GIVEN EXERCISE:
Reproduce all of the records below, switching "participant search field" to "participant search box" and leaving everything else unchanged.

RAW RECORDS:
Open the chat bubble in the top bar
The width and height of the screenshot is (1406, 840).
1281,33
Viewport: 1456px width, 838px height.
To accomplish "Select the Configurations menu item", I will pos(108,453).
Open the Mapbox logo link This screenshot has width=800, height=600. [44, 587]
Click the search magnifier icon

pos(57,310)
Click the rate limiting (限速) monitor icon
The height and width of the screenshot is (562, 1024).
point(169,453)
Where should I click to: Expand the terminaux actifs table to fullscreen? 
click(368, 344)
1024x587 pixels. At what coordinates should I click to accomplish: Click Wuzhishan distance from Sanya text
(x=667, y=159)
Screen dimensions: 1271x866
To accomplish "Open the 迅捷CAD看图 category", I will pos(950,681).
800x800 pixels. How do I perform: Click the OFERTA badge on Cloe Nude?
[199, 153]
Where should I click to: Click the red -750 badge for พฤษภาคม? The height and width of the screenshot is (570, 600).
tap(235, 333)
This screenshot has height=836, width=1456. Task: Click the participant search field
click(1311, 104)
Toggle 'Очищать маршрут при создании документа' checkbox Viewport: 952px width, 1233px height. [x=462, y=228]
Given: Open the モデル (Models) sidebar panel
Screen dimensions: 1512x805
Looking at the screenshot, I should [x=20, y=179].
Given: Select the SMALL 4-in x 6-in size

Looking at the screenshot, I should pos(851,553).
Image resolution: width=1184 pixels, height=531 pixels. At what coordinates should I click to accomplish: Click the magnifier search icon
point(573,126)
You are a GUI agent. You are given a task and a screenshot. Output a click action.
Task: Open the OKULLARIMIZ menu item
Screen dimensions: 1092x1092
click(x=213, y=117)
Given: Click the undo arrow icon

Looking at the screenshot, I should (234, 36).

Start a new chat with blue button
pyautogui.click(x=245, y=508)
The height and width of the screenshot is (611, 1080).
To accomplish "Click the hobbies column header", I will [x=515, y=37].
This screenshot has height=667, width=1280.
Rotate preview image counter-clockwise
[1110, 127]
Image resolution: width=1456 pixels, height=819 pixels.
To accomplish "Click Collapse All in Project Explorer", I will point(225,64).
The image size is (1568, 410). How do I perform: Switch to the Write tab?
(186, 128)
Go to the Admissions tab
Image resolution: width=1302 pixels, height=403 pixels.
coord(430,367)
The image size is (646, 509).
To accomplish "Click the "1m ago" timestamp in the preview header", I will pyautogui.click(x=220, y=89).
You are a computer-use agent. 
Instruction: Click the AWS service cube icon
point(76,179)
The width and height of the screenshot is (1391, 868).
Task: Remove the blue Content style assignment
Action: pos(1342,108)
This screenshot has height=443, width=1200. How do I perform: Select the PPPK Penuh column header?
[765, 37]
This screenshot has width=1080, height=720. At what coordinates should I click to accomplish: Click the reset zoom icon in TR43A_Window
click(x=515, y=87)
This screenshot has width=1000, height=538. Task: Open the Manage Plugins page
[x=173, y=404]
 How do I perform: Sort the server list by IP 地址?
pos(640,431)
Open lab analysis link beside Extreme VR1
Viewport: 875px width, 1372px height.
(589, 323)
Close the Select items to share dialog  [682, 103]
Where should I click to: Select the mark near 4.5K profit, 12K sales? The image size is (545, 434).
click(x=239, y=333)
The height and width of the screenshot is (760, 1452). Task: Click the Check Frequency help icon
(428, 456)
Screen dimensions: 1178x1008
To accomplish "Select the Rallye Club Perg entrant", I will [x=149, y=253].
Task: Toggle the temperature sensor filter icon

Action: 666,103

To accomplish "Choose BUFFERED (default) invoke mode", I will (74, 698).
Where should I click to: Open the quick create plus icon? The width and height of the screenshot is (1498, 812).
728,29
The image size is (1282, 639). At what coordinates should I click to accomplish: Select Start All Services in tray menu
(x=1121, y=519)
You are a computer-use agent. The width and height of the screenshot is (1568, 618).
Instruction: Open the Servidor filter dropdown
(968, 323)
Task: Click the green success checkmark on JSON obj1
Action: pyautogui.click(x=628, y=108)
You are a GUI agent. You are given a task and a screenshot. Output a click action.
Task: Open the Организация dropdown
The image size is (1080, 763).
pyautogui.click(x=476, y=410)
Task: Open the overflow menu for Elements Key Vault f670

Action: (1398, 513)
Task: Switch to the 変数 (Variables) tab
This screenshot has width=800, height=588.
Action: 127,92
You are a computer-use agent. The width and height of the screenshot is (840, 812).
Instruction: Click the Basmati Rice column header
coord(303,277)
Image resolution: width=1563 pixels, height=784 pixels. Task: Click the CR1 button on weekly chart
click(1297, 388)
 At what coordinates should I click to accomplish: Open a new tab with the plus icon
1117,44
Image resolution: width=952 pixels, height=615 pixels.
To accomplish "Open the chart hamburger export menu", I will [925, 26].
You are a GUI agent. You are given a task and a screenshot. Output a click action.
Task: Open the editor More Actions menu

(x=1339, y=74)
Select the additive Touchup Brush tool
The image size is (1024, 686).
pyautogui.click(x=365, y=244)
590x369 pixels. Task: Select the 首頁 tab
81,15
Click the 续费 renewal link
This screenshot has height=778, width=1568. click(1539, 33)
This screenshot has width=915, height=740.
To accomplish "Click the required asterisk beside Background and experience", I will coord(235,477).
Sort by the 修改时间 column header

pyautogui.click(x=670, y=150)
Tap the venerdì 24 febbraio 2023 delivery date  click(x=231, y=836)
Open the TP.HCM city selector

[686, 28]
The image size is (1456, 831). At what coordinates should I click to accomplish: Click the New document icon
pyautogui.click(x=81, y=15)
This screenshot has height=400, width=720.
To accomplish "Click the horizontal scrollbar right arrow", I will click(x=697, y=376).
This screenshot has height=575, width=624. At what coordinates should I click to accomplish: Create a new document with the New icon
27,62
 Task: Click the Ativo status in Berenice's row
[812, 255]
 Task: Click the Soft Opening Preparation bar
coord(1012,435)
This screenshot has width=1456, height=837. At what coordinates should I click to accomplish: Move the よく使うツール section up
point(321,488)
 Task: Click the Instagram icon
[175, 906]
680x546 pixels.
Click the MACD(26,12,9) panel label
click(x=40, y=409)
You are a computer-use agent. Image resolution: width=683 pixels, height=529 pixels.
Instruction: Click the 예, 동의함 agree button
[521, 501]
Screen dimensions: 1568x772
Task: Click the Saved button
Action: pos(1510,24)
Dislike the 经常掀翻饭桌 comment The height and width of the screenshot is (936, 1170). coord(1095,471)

ANSWER:
Open the chat bubble in the top bar
The width and height of the screenshot is (1406, 840).
1281,33
Viewport: 1456px width, 838px height.
To accomplish "Select the Configurations menu item", I will pos(108,453).
Open the Mapbox logo link This screenshot has width=800, height=600. [44, 587]
Click the search magnifier icon

pos(57,310)
Click the rate limiting (限速) monitor icon
The height and width of the screenshot is (562, 1024).
point(169,453)
Where should I click to: Expand the terminaux actifs table to fullscreen? 
click(368, 344)
1024x587 pixels. At what coordinates should I click to accomplish: Click Wuzhishan distance from Sanya text
(x=667, y=159)
Screen dimensions: 1271x866
To accomplish "Open the 迅捷CAD看图 category", I will pos(950,681).
800x800 pixels. How do I perform: Click the OFERTA badge on Cloe Nude?
[199, 153]
Where should I click to: Click the red -750 badge for พฤษภาคม? The height and width of the screenshot is (570, 600).
tap(235, 333)
This screenshot has height=836, width=1456. Task: Click the participant search box
click(1311, 104)
Toggle 'Очищать маршрут при создании документа' checkbox Viewport: 952px width, 1233px height. [x=462, y=228]
Given: Open the モデル (Models) sidebar panel
Screen dimensions: 1512x805
Looking at the screenshot, I should [x=20, y=179].
Given: Select the SMALL 4-in x 6-in size

Looking at the screenshot, I should pos(851,553).
Image resolution: width=1184 pixels, height=531 pixels. At what coordinates should I click to accomplish: Click the magnifier search icon
point(573,126)
You are a GUI agent. You are given a task and a screenshot. Output a click action.
Task: Open the OKULLARIMIZ menu item
Screen dimensions: 1092x1092
click(x=213, y=117)
Given: Click the undo arrow icon

Looking at the screenshot, I should (234, 36).

Start a new chat with blue button
pyautogui.click(x=245, y=508)
The height and width of the screenshot is (611, 1080).
To accomplish "Click the hobbies column header", I will [x=515, y=37].
This screenshot has height=667, width=1280.
Rotate preview image counter-clockwise
[1110, 127]
Image resolution: width=1456 pixels, height=819 pixels.
To accomplish "Click Collapse All in Project Explorer", I will point(225,64).
The image size is (1568, 410). How do I perform: Switch to the Write tab?
(186, 128)
Go to the Admissions tab
Image resolution: width=1302 pixels, height=403 pixels.
coord(430,367)
The image size is (646, 509).
To accomplish "Click the "1m ago" timestamp in the preview header", I will pyautogui.click(x=220, y=89).
You are a computer-use agent. 
Instruction: Click the AWS service cube icon
point(76,179)
The width and height of the screenshot is (1391, 868).
Task: Remove the blue Content style assignment
Action: pos(1342,108)
This screenshot has height=443, width=1200. How do I perform: Select the PPPK Penuh column header?
[765, 37]
This screenshot has width=1080, height=720. At what coordinates should I click to accomplish: Click the reset zoom icon in TR43A_Window
click(x=515, y=87)
This screenshot has width=1000, height=538. Task: Open the Manage Plugins page
[x=173, y=404]
 How do I perform: Sort the server list by IP 地址?
pos(640,431)
Open lab analysis link beside Extreme VR1
Viewport: 875px width, 1372px height.
(589, 323)
Close the Select items to share dialog  [682, 103]
Where should I click to: Select the mark near 4.5K profit, 12K sales? The image size is (545, 434).
click(x=239, y=333)
The height and width of the screenshot is (760, 1452). Task: Click the Check Frequency help icon
(428, 456)
Screen dimensions: 1178x1008
To accomplish "Select the Rallye Club Perg entrant", I will [x=149, y=253].
Task: Toggle the temperature sensor filter icon

Action: 666,103

To accomplish "Choose BUFFERED (default) invoke mode", I will (74, 698).
Where should I click to: Open the quick create plus icon? The width and height of the screenshot is (1498, 812).
728,29
The image size is (1282, 639). At what coordinates should I click to accomplish: Select Start All Services in tray menu
(x=1121, y=519)
You are a computer-use agent. The width and height of the screenshot is (1568, 618).
Instruction: Open the Servidor filter dropdown
(968, 323)
Task: Click the green success checkmark on JSON obj1
Action: pyautogui.click(x=628, y=108)
You are a GUI agent. You are given a task and a screenshot. Output a click action.
Task: Open the Организация dropdown
The image size is (1080, 763).
pyautogui.click(x=476, y=410)
Task: Open the overflow menu for Elements Key Vault f670

Action: (1398, 513)
Task: Switch to the 変数 (Variables) tab
This screenshot has width=800, height=588.
Action: 127,92
You are a computer-use agent. The width and height of the screenshot is (840, 812).
Instruction: Click the Basmati Rice column header
coord(303,277)
Image resolution: width=1563 pixels, height=784 pixels. Task: Click the CR1 button on weekly chart
click(1297, 388)
 At what coordinates should I click to accomplish: Open a new tab with the plus icon
1117,44
Image resolution: width=952 pixels, height=615 pixels.
To accomplish "Open the chart hamburger export menu", I will [925, 26].
You are a GUI agent. You are given a task and a screenshot. Output a click action.
Task: Open the editor More Actions menu

(x=1339, y=74)
Select the additive Touchup Brush tool
The image size is (1024, 686).
pyautogui.click(x=365, y=244)
590x369 pixels. Task: Select the 首頁 tab
81,15
Click the 续费 renewal link
This screenshot has height=778, width=1568. click(1539, 33)
This screenshot has width=915, height=740.
To accomplish "Click the required asterisk beside Background and experience", I will coord(235,477).
Sort by the 修改时间 column header

pyautogui.click(x=670, y=150)
Tap the venerdì 24 febbraio 2023 delivery date  click(x=231, y=836)
Open the TP.HCM city selector

[686, 28]
The image size is (1456, 831). At what coordinates should I click to accomplish: Click the New document icon
pyautogui.click(x=81, y=15)
This screenshot has height=400, width=720.
To accomplish "Click the horizontal scrollbar right arrow", I will click(x=697, y=376).
This screenshot has height=575, width=624. At what coordinates should I click to accomplish: Create a new document with the New icon
27,62
 Task: Click the Ativo status in Berenice's row
[812, 255]
 Task: Click the Soft Opening Preparation bar
coord(1012,435)
This screenshot has width=1456, height=837. At what coordinates should I click to accomplish: Move the よく使うツール section up
point(321,488)
 Task: Click the Instagram icon
[175, 906]
680x546 pixels.
Click the MACD(26,12,9) panel label
click(x=40, y=409)
You are a computer-use agent. Image resolution: width=683 pixels, height=529 pixels.
Instruction: Click the 예, 동의함 agree button
[521, 501]
Screen dimensions: 1568x772
Task: Click the Saved button
Action: pos(1510,24)
Dislike the 经常掀翻饭桌 comment The height and width of the screenshot is (936, 1170). coord(1095,471)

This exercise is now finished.